How do the neobanks now compare on savings rates?
Latest industry data reveals a growing intention by consumers to take on a savings account with a neobank and as Australia's largest lender embarked on a second round of cuts to its savings products and an expected fall in the cash rate in November, how do these banks compare with other players.
According to RFi Group research, data over the six months has revealed some interesting trends.
The data found that 2.8 per cent of consumers indicate that they hold a savings account with a neobanks - up from 1.7 per cent, six months ago.
RFi Group data also found that 9.1 per cent of those intending to take out a savings account in the next 12 months intend to do so with a neo-bank - up from 8 per cent, six months ago.
Furthermore, consumers who have a financial relationship with a neo-bank hold 25 per cent of their savings balance with neo-banks on average - up from 19.7 per cent six months ago.
It comes at a time of record interest rates – with the Reserve Bank governor Philip Lowe signalling a further cut in November.
And while we can now expect rates to be lower for longer – Lowe also said that monetary policy could ease further- a number of banks including the neobanks have had to shift accordingly, cutting their savings rate.
It also comes at a time when the major banks are also moving on cutting rates on savings accounts.
Lower for longer
Data from Canstar notes that Commonwealth Bank cut its NetBank Saver account six times this year by a total of -0.80 per cent to 0.85 per cent.
The major bank has also cut its Goal Saver account three times since January with the cuts totalling -0.40 per cent to 0.85 per cent.. The bank’s Youthsaver account has also been cut by a further -0.05 per cent to a total rate of 1.00 per cent.
Westpac and its subsidiaries have revealed cuts of -0.10 per cent to savings rates.
This followed ANZ and two of the neobanks that also cut their interest rates.
ANZ cut its savings rate -0.15 per cent.
Newcastle Permanent cut its Smart Saver Account by -0.05 per cent to 0.85 per cent. Neobanks have also moved on this front with 86 400 cutting its Save account by -0.25 per cent while Xinja has cut -0.15 per cent.
Joining other neobanks cutting savings rates was Volt, dropping its savings rate by -0.20 per cent to 1.25 per cent
Canstar researchers also highlight that Xinja is temporarily not opening any new Stash accounts, while VOLT is in beta testing, so customers have to join a waitlist
Up is the only neobank to make the list of top six savings accounts. None of the big four are on the list.
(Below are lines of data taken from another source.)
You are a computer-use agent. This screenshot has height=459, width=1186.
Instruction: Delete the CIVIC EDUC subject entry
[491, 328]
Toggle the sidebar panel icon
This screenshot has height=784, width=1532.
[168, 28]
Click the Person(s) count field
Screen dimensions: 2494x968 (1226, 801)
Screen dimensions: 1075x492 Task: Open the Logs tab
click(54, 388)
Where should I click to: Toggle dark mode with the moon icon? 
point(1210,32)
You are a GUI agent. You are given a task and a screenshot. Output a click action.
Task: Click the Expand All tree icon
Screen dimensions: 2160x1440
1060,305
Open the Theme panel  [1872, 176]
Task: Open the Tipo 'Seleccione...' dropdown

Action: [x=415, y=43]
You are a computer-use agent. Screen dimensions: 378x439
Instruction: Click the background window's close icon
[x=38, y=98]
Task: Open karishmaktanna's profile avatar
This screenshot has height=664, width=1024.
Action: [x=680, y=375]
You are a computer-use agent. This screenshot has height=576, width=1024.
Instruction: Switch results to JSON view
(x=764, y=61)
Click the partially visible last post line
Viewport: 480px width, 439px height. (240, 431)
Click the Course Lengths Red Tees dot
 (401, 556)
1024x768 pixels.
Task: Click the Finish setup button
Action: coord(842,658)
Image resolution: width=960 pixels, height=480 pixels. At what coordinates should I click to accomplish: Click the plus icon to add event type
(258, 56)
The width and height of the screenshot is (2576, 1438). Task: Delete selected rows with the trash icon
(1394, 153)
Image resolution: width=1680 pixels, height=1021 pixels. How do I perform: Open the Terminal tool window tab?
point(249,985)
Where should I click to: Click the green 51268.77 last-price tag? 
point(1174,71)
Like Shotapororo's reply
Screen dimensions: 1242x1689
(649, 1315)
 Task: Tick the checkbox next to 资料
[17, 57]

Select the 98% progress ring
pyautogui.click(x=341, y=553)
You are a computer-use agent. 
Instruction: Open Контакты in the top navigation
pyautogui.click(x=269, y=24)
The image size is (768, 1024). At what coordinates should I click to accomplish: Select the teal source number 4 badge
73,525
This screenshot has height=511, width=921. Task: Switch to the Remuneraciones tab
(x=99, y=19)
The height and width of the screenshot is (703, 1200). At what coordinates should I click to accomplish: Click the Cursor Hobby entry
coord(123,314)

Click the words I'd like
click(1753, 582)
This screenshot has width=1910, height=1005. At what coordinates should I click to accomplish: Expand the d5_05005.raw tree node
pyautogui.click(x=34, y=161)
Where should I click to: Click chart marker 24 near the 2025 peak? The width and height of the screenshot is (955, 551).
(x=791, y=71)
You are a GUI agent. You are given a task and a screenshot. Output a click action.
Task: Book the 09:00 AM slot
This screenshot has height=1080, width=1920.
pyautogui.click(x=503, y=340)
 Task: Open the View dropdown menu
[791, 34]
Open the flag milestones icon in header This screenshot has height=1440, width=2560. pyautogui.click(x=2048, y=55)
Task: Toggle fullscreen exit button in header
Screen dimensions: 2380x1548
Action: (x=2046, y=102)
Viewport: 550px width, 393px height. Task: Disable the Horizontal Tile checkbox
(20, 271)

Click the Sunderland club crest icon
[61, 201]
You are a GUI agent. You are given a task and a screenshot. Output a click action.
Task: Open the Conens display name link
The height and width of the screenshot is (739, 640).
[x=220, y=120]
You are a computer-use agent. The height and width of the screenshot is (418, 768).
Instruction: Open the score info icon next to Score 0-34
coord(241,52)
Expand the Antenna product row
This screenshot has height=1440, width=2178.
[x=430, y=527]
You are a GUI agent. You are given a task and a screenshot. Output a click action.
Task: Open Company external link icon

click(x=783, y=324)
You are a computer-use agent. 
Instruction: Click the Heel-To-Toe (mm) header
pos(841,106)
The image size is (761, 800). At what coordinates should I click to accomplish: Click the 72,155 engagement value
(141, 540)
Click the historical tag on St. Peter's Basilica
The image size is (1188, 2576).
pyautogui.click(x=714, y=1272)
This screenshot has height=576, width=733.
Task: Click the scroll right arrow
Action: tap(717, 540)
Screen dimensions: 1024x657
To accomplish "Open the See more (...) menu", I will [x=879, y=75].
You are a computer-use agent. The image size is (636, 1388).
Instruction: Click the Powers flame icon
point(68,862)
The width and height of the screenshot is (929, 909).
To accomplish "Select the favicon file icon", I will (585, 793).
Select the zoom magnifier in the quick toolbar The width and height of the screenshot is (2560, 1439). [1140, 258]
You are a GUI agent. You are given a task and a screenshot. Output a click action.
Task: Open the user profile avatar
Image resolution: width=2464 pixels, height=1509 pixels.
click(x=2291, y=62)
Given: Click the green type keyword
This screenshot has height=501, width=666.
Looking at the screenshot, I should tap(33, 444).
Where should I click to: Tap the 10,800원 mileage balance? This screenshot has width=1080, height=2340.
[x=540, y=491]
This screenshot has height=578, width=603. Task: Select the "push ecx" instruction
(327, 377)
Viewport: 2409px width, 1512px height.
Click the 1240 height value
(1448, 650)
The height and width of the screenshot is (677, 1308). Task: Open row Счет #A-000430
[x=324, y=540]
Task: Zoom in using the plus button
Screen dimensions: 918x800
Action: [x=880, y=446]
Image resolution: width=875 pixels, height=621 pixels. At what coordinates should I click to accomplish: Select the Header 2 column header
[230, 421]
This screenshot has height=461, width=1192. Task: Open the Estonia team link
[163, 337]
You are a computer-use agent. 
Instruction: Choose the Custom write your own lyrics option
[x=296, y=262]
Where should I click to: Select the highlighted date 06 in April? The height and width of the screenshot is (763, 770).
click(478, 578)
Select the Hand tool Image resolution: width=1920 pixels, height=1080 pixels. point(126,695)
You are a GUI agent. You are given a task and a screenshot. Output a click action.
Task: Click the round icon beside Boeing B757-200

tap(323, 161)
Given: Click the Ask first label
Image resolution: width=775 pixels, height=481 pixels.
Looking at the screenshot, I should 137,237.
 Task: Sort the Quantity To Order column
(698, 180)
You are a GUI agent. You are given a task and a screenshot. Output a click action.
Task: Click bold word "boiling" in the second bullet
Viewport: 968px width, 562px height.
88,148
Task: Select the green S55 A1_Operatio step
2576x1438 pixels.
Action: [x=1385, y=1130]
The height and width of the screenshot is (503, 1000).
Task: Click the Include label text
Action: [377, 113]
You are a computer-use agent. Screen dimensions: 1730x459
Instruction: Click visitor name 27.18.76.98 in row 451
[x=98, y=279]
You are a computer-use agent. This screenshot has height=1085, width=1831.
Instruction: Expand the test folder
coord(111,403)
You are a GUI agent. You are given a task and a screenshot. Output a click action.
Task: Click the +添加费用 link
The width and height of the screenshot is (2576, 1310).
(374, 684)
In comparison with the other neobanks, Xinja is close behind the savings rates offered by Citi and ME.
A relentless slide
Canstar group executive, financial services, Steve Mickenbecker notes that the big bank cuts are line with the relentless slide in savings interest rates as banks’ shift their funding into super low rate wholesale sources.
“Even some of the neobanks, many of which came out of the gate with strong savings rates are reducing rates,” he adds
“The neobanks that are writing loans already are seeing the same lending rate pressures as traditional banks and the need to raise funds at low costs,” Mickenbecker said.
“The neobanks that aren’t currently lending cannot sustain interest rate costs that are well above the market,” he warned.
He also noted that Xinja had announced deposits above $150,000 won’t receive any interest earnings.
“Presumably they have been too successful in attracting savers with deposits in the $150,000 to $250,000 band.
“Likewise, 86 400 has revealed it will cap bonus interest earnings at $50,000 per Save account from November.”
For Mickenbecker, the savings market is looking down the barrel at 0 per cent interest rates.
“These moves by the neobanks will be a good test of people’s reactions to zero per cent interest rates.”
Back to the RFI Group data, it will be interesting to assess whether consumers will continue to eye neobanks.
The interest could be in line with the current climate where the importance of digital banking capabilities is increasing, with people now looking to try out these new digital banks for the added features they offer.